--- Provided material Enclosed Below ---

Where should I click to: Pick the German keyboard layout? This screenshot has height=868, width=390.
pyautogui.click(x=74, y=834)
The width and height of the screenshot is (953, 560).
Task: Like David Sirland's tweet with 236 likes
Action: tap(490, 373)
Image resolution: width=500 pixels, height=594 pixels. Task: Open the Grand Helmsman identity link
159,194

--- End of Enclosed Provided material ---
--- Provided material Enclosed Below ---

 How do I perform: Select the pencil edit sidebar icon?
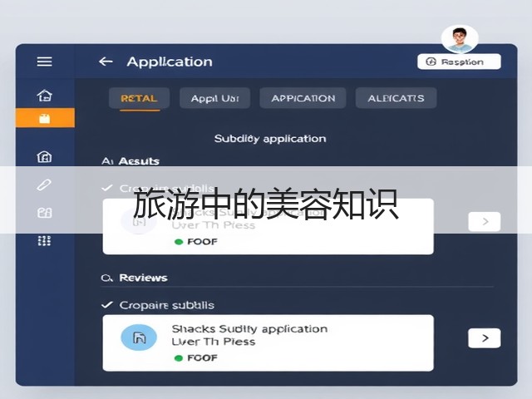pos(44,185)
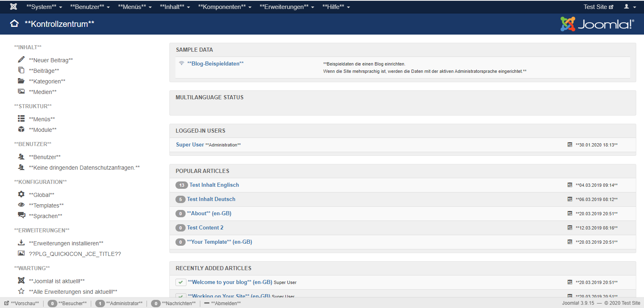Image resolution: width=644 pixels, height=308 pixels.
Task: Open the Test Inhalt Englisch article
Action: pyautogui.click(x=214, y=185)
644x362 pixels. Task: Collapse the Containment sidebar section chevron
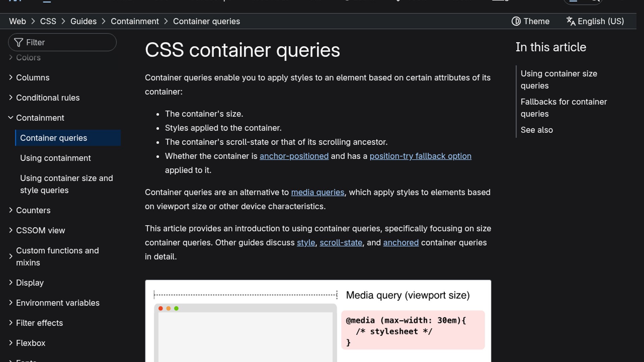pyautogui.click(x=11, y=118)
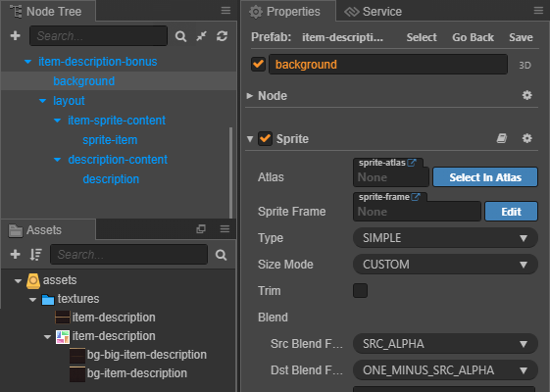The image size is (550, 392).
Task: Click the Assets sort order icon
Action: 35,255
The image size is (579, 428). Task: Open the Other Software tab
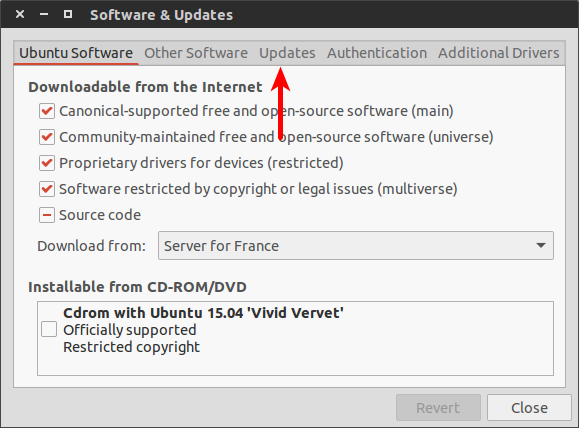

--- End of Enclosed Provided material ---

**Problem to work on:** Using the records above, repeat exactly the run of lines that starts with the line with "644x362 pixels. Task: Collapse" and goes on through the line with "The image size is (579, 428)."; omit each picture.

**Written solution:**
644x362 pixels. Task: Collapse the Containment sidebar section chevron
pyautogui.click(x=11, y=118)
The image size is (550, 392).
Task: Click the Assets sort order icon
Action: 35,255
The image size is (579, 428). Task: Open the Other Software tab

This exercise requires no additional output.